Need to generate short unique alphanumeric hash from text string


This topic is 2595 days old. Please don't post here. Open a new topic instead.

Recommended Posts

I have a library of ~25,000 photographs, each in a (linked) container, 1 photo per record.

 

The photos have standardized ID tags of "Site Abbreviation" + "Timestamp". These text tags are unique because photos are never taken less than 1 second apart:

 

215MAIN-2014-05-02_13-24-52

152JBAR-2013-01-02_02-21-13

152JBAR-2013-01-02_02-21-12

 

I would like to generate the shortest-possible alphanumeric unique reference code for these photos using a custom function.

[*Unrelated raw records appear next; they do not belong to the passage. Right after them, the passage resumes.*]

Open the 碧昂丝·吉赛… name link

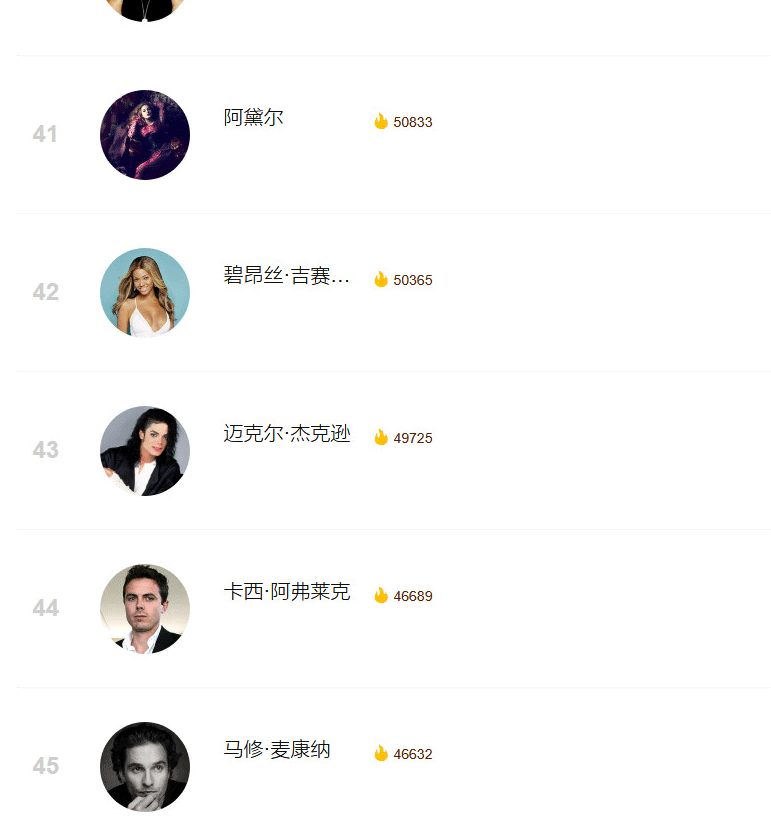pos(286,276)
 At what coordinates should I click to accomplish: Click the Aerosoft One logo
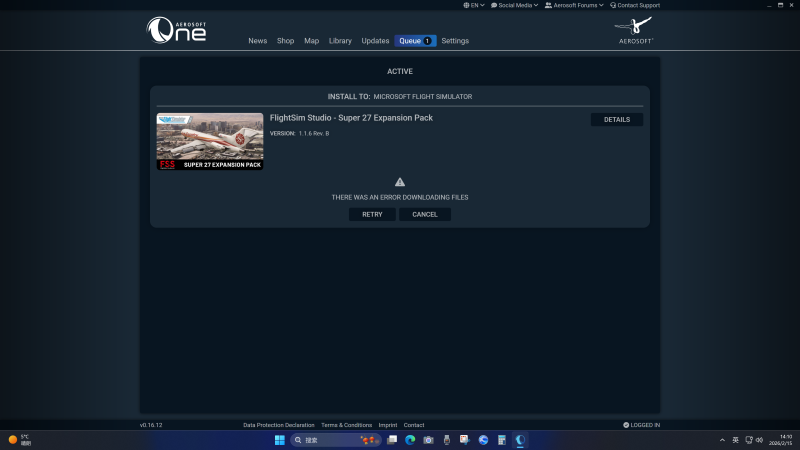pos(176,30)
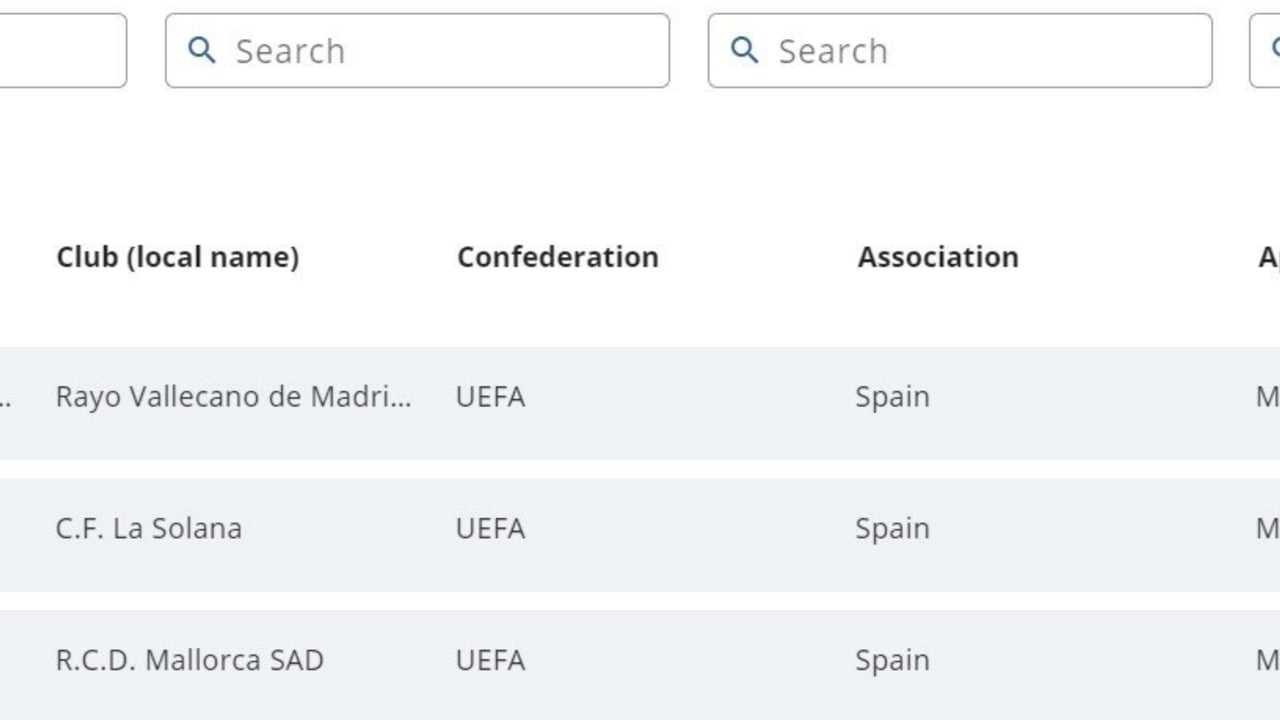The image size is (1280, 720).
Task: Select the R.C.D. Mallorca SAD club entry
Action: 190,660
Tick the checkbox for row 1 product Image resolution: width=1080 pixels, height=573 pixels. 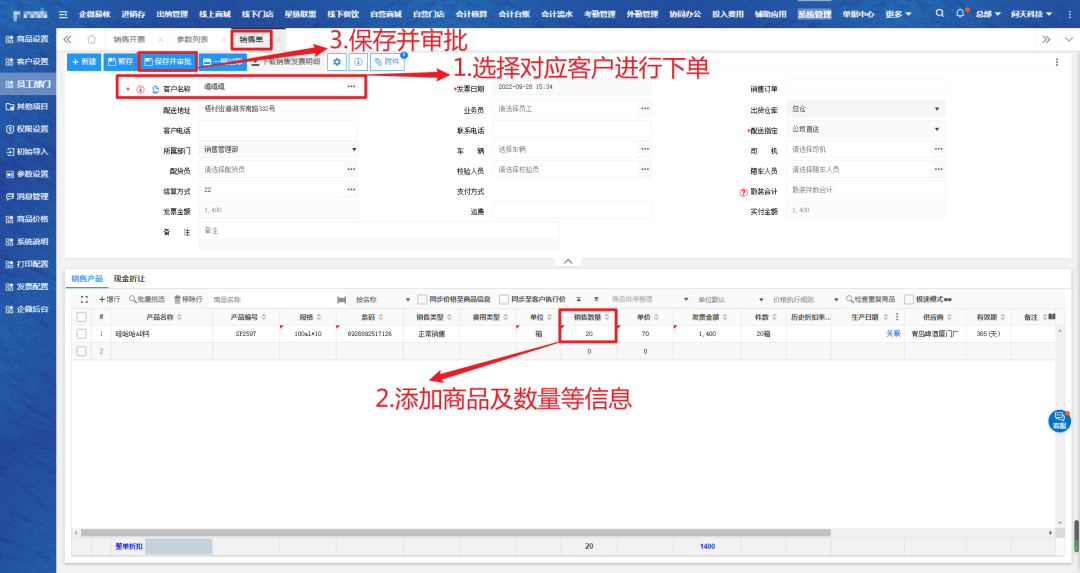(82, 334)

I plan to embed (watermark) the code into each photo so that someone can easily locate any particular photo in the database by doing a Find on the unique ref. code.

 

My ideal output would look something like a TinyURL, but with fixed length (these are made-up random examples):

 

215MAIN-2014-05-02_13-24-52  -->  F59PL2

215MAIN-2014-05-02_13-21-13  -->  RK51JF

152JBAR-2013-01-02_02-21-13  -->  S21CW9

 

Can anyone point me to existing functions that do this, or perhaps give some examples of something that would work?

 

I have investigated available hash functions (SHA / MD5,) these are too long. Adler 16 or 32 CRC is closer to what I want but still too long because it produces only digits. I want to incorporate alphabetics for compactness.

 

Thanks for your help.

Link to comment
Share on other sites

You could take an MD5 hash and truncate it to get something short enough. Bear in mind that the shorter a piece you bite off, the more likely it is you'll create a duplicate at some point, but this will be true no matter what kind of hash you use.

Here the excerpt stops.